■ REQUIREMENT 1 ■
In the workers' compensation excerpt, could you give the passage from "To prove entitlement" to "595 (Colo. App.-1998)." again, substituting "injured worker" for "claimant"?
■ REQUIREMENT 2 ■
What is the Spanish translation of this sentence from the workers' compensation excerpt: "The term "disability," as used in workers' compensation cases, connotes two elements."?

[DOCUMENT EXCERPT — start]

However, in this case the claimant was not contesting the termination of any TTD benefits. The respondents had only filed a general admission for medical benefits and the claimant had not been granted any TTD benefits by admission or by order. Rather, the claimant sought TTD benefits based on a worsening of her condition that first occurred after she was released to return to work. Therefore, in our view the issue on review is whether the ALJ's order may be disturbed based upon the law applicable to the initial establishment of the claimant's right to TTD benefits. See Rivera v. Ames Construction, W.C. No. 4-421-438 (August 25, 2000). aff'd. St. Paul Marine Insurance and Ames Construction v. Industrial Claim Appeals Office No. 00CA1664 (Colo. App. January 18, 200I(not selected for publication).

To prove entitlement to TTD the claimant must prove the industrial injury caused a "disability." § 8-42-103(1), C.R.S. 2009; PDM Molding, Inc. v. Stanberg, 898 P.2d 542 (Colo. 1995). The term "disability," as used in workers' compensation cases, connotes two elements. The first is "medical incapacity" evidenced by loss or impairment of bodily function. The second is temporary loss of wage earning capacity, which is evidenced by the claimant's inability to perform his or her prior regular employment. Culver v. Ace Electric, 971 P.2d 641 (Colo. 1999). This element of "disability" may be evidenced by showing a complete inability to work, or by physical restrictions, which impair the claimant's ability effectively to perform the duties of his or her regular job. See Ortiz v. Charles J. Murphy Co., 964 P.2d 595 (Colo. App.-1998).

[DOCUMENT EXCERPT — finish]
[PROVIDED RECORDS — start]

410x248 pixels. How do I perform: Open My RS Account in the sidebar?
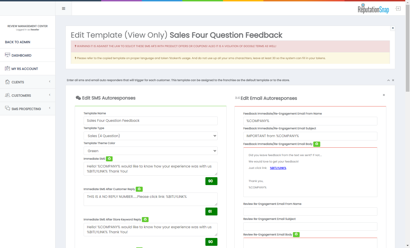(x=25, y=69)
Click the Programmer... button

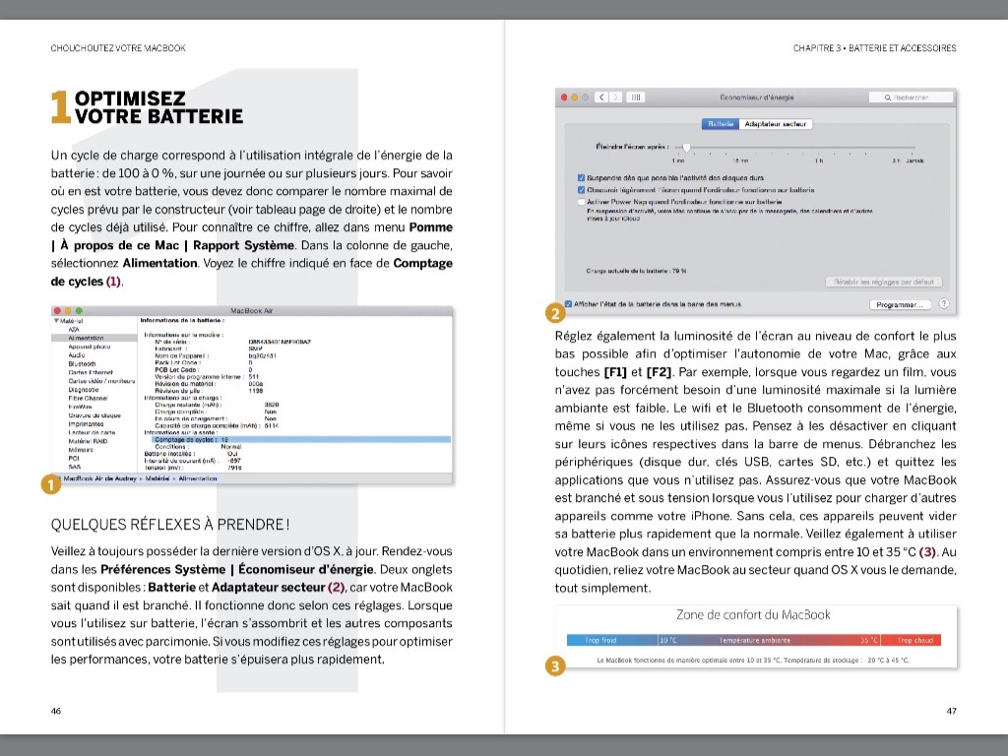coord(899,304)
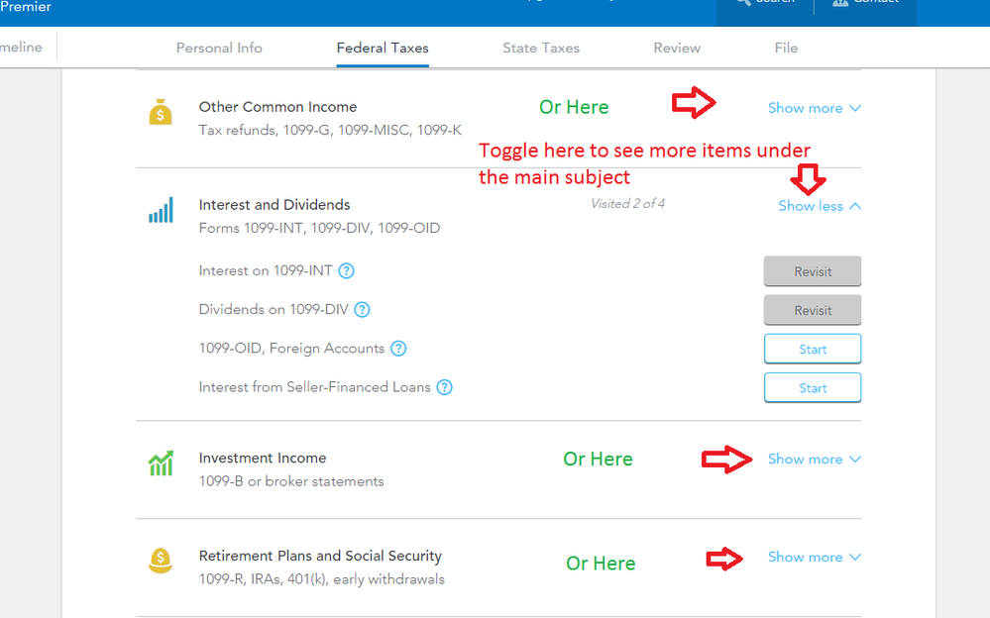Revisit the Interest on 1099-INT item
Screen dimensions: 990x618
pyautogui.click(x=813, y=271)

[PROVIDED RECORDS — finish]

■ EXERCISE ANSWER 1 ■
To prove entitlement to TTD the injured worker must prove the industrial injury caused a "disability." § 8-42-103(1), C.R.S. 2009; PDM Molding, Inc. v. Stanberg, 898 P.2d 542 (Colo. 1995). The term "disability," as used in workers' compensation cases, connotes two elements. The first is "medical incapacity" evidenced by loss or impairment of bodily function. The second is temporary loss of wage earning capacity, which is evidenced by the injured worker's inability to perform his or her prior regular employment. Culver v. Ace Electric, 971 P.2d 641 (Colo. 1999). This element of "disability" may be evidenced by showing a complete inability to work, or by physical restrictions, which impair the injured worker's ability effectively to perform the duties of his or her regular job. See Ortiz v. Charles J. Murphy Co., 964 P.2d 595 (Colo. App.-1998).

■ EXERCISE ANSWER 2 ■
El término «discapacidad», tal como se usa en los casos de compensación laboral, implica dos elementos.